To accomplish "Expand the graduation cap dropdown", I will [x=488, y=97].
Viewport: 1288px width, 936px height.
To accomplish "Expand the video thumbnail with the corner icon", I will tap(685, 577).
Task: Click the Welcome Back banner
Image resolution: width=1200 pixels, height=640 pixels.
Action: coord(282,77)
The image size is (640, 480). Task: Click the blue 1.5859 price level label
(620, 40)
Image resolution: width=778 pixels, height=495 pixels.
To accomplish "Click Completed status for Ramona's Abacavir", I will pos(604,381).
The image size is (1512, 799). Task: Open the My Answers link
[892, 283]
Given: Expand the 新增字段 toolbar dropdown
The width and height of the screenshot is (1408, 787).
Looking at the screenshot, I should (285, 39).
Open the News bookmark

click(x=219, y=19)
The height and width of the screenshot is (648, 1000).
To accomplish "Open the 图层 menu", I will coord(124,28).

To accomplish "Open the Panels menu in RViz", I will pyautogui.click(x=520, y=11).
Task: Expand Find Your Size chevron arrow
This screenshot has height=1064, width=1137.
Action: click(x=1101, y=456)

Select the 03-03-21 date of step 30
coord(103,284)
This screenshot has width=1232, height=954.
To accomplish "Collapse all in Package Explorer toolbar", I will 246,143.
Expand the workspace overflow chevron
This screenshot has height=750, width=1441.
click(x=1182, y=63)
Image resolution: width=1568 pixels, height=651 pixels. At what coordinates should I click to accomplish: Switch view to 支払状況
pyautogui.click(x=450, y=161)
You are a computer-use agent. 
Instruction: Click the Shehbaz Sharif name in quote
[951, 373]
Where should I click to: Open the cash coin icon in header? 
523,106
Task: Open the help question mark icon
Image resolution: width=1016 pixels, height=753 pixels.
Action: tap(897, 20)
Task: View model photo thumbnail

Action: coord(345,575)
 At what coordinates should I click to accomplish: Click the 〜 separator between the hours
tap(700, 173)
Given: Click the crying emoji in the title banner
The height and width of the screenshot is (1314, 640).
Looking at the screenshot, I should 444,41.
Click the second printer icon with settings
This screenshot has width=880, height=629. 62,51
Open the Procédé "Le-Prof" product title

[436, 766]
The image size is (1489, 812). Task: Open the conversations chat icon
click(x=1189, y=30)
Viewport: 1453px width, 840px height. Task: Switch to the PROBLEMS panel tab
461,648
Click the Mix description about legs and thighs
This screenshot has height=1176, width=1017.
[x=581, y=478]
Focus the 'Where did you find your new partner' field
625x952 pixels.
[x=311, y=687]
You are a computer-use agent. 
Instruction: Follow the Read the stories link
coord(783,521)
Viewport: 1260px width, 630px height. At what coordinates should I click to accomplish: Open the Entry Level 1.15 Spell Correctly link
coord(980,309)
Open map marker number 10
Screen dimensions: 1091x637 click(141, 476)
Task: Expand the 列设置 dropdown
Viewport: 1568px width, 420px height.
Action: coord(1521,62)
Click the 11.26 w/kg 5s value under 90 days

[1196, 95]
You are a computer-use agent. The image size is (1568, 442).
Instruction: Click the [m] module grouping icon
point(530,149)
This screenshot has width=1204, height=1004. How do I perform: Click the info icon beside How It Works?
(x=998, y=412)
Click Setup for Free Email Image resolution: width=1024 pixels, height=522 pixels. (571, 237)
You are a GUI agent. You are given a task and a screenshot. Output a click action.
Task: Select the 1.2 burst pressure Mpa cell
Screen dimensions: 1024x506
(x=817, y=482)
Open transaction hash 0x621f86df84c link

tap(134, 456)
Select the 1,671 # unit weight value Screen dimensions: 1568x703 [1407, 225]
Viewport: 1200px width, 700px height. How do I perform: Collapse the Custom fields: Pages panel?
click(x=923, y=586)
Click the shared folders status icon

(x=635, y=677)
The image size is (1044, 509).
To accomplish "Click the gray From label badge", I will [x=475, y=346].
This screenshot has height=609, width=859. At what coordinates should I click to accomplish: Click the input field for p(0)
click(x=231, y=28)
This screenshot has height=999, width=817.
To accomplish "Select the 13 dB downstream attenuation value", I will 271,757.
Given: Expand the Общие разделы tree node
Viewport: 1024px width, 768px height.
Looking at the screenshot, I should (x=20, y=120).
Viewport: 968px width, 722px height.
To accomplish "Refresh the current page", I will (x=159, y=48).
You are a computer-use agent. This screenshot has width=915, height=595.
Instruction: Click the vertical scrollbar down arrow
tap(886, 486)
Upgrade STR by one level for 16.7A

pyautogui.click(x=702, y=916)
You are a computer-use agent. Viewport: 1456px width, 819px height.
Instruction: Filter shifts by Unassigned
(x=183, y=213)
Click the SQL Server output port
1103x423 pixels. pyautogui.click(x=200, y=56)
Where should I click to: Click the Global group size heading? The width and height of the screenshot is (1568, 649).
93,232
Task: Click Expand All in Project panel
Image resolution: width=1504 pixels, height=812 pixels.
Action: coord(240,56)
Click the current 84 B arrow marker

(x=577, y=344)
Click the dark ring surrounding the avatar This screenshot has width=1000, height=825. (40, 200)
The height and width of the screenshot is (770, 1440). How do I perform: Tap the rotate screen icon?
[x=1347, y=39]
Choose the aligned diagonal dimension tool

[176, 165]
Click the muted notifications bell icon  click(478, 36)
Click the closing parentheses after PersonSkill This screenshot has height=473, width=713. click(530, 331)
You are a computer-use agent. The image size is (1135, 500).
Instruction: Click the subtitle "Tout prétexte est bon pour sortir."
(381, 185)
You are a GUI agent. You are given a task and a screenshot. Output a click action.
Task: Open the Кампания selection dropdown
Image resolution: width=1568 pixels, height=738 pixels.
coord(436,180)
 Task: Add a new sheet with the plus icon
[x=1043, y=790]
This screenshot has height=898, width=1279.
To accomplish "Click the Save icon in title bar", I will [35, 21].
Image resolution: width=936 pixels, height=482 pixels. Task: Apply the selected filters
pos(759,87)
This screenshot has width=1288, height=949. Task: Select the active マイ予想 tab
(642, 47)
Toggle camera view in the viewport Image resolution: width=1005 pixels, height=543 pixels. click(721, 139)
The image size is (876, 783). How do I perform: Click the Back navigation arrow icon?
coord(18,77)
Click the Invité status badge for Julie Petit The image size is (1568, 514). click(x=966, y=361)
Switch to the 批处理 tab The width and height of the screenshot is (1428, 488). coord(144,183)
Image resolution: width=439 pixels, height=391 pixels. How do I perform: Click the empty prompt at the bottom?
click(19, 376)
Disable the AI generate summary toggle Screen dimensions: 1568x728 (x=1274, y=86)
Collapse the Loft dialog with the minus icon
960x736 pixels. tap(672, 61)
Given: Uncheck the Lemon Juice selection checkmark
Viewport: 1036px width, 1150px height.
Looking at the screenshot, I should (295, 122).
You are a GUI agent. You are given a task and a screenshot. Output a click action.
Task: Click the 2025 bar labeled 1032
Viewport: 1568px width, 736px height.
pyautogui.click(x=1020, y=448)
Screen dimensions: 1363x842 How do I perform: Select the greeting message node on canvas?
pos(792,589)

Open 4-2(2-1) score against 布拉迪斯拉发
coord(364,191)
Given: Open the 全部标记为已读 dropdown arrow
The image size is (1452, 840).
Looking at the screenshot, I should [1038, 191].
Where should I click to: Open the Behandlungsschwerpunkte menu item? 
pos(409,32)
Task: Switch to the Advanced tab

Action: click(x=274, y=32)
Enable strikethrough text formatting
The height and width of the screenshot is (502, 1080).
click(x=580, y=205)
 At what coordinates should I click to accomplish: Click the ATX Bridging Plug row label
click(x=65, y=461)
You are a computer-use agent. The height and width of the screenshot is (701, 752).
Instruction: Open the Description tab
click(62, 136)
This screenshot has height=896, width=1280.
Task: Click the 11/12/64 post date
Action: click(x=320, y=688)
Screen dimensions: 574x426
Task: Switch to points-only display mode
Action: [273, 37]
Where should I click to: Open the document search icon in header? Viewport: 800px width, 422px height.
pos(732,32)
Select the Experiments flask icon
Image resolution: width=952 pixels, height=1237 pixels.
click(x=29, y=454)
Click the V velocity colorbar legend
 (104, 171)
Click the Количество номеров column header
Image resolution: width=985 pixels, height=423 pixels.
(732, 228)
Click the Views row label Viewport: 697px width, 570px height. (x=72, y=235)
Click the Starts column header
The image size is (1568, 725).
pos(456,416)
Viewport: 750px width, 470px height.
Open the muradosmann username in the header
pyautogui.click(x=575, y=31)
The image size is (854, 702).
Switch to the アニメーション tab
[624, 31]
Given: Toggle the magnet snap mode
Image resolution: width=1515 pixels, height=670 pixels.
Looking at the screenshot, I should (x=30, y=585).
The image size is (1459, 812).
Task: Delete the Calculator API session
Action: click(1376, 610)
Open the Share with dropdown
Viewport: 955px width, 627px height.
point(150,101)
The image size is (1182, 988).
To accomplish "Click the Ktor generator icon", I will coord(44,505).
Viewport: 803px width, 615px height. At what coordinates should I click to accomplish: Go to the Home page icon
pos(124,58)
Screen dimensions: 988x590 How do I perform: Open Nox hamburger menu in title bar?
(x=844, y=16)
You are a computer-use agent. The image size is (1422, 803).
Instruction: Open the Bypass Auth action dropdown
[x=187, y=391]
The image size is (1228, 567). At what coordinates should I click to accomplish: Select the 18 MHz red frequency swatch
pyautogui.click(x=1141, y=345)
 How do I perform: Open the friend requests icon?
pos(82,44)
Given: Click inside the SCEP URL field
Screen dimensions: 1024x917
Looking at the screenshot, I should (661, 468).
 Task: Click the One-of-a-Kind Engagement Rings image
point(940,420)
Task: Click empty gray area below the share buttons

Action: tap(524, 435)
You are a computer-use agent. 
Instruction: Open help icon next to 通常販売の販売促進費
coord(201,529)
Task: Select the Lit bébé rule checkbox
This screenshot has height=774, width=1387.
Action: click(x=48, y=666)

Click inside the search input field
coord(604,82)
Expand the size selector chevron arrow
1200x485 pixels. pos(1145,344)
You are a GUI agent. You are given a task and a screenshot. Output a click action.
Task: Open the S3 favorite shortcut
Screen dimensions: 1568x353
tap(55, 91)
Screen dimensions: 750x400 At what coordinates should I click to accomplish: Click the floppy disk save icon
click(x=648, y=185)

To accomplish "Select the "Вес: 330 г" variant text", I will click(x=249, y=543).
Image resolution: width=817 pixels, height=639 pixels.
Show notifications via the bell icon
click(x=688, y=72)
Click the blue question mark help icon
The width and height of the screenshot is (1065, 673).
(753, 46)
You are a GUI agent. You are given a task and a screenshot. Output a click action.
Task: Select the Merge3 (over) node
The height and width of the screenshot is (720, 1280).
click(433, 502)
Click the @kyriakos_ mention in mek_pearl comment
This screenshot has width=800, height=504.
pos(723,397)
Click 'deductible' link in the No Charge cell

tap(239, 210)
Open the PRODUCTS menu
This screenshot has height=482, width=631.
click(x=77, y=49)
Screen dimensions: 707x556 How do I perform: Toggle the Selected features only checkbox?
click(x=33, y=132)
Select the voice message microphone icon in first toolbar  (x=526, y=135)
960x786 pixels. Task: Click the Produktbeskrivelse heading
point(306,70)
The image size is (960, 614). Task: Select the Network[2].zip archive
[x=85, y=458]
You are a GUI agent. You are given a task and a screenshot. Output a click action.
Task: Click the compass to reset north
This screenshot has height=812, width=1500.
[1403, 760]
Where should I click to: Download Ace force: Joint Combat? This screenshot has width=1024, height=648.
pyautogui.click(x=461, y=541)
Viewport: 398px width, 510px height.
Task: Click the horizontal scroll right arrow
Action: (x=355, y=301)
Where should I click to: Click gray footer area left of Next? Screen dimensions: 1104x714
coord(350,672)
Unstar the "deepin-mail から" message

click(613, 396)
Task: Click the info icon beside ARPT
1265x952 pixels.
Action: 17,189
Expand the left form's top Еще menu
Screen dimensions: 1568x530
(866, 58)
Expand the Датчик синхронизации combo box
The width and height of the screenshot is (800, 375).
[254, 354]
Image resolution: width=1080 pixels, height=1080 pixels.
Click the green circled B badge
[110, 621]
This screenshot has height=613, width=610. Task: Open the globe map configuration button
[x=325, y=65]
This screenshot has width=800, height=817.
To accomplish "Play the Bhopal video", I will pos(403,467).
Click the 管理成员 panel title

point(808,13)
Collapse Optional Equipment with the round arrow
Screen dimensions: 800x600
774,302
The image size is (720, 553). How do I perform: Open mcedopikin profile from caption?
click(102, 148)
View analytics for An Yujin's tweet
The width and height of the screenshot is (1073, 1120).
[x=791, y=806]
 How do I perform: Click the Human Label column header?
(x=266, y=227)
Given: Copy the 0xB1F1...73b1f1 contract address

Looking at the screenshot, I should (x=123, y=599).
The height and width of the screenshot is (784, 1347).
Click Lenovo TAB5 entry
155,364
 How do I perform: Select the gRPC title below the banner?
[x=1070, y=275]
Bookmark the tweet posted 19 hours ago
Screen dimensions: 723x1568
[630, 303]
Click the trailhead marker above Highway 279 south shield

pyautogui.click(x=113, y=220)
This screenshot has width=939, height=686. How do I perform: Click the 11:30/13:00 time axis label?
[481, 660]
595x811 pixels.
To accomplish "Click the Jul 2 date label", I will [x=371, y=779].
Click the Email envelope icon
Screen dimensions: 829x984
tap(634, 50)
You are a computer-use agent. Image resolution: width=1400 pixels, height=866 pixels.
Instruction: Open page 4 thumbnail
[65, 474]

- **Problem to work on**
Search the data for the word "selection" and report how many lines include it, with the number alone.

- **Answer to this exercise**
2